Fifth lab: pick your primers

Today we’ll meet at 1.30 pm in aula F pr to finish together our “pick-primers.pl” program. During last lab most of you got Primer3 running with our custom parameters. Primer3 output consists in a list of possible primer pairs.

We want to blast each primer against reference contigs to check how many sequence similar to it are present in the genome. This is a pivotal test to have specific PCRs. To make this we design a subroutine called ‘blast’ that takes as input a sequence (primer) and blast it against the contigs and parses the output returning a list of hints. In particular we consider dangerous those aligment long as the query -2 bp. Thus if our primers is long 20 and the match is 15 we will discard it. If the match with another contig is 18 bases long, we will report this to the user.

pickprimer output

Thus we call “longHits” those aligments whose length is >= (primerLength-2). We call “topHit” the longest aligment (exculing itself). Here you are a sample output:

The program we are going to use is /home/geno/tools/pickprimers.pl

#Primer pair 2: 326 bp
>Primer2-For 59.909 [longHits=1, topHits=1, topHit=20,contig01727 (20/20 contig00068)]
CGCGATTCCTACGCCCGCTT
>Primer2-Rev 60.038 [longHits=0, topHits=, topHit=0, (20/20 contig00122)]
GGCACCCCTAGCGGCCTACT

PrimerFor has a 1 longHit, and 1 topHit. This means that the longest aligment is >=primerLength-2. Last field (topHit) explains details about the longest aligment: is 20 bases long and matches against contig01727. Finally, in round brackets, we report the self-aligment as a check.
In the following example:
 

#Primer pair 1: 554 bp
>Primer1-For 59.975 [longHits=0, topHits=1, topHit=16,contig00855 (20/20 contig00968)]
CGAAGCAGGCGCAGACACCA
>Primer1-Rev 59.883 [longHits=306, topHits=99, topHit=20,contig05351 (15/20 contig01498)]
AGGGGGAGGGAGGGAGGGAG

we see that primerFor has no “longHits”, and the topHit is just 16 bases long. PrimerRev – on the other hand – is very aspecific and matches 99 times with full length (20/20). It should be discarded even if primerFor is good.

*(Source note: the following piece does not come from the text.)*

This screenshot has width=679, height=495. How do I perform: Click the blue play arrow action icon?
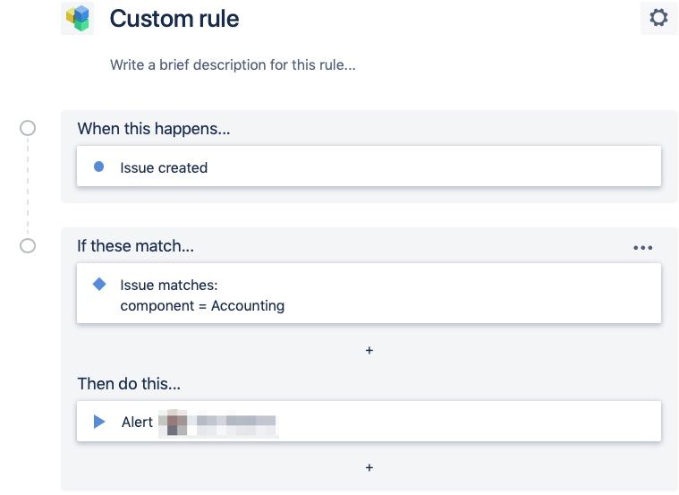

If you want to test a primer, do your own blast:
echo AGGGGGAGGGAGGGAGGGAG | /home/geno/blast/bin/blastall -p blastn -d /home/geno/tools/contigs.fna -m 8

pickprimer.pl advanced features

We discussed about parameters and hard-coded constants during past lessons… I added the possibility of optional

parameters:
  Parameters:                                    
contig1 dir1 contig2 dir2 [tm] [prLen] [pcrSize] 

So you can specify Tm, primerLength and PCR-size, but if you don’t they are taken from the hard-coded defaults.

pickprimer now saves a file with all the information (not only the output). We call this file “log” and it’s called “log-contig1dir1-contig2dir2.txt“.

Create your primers and choose the best

Choose the best primer pair and save them in our new database.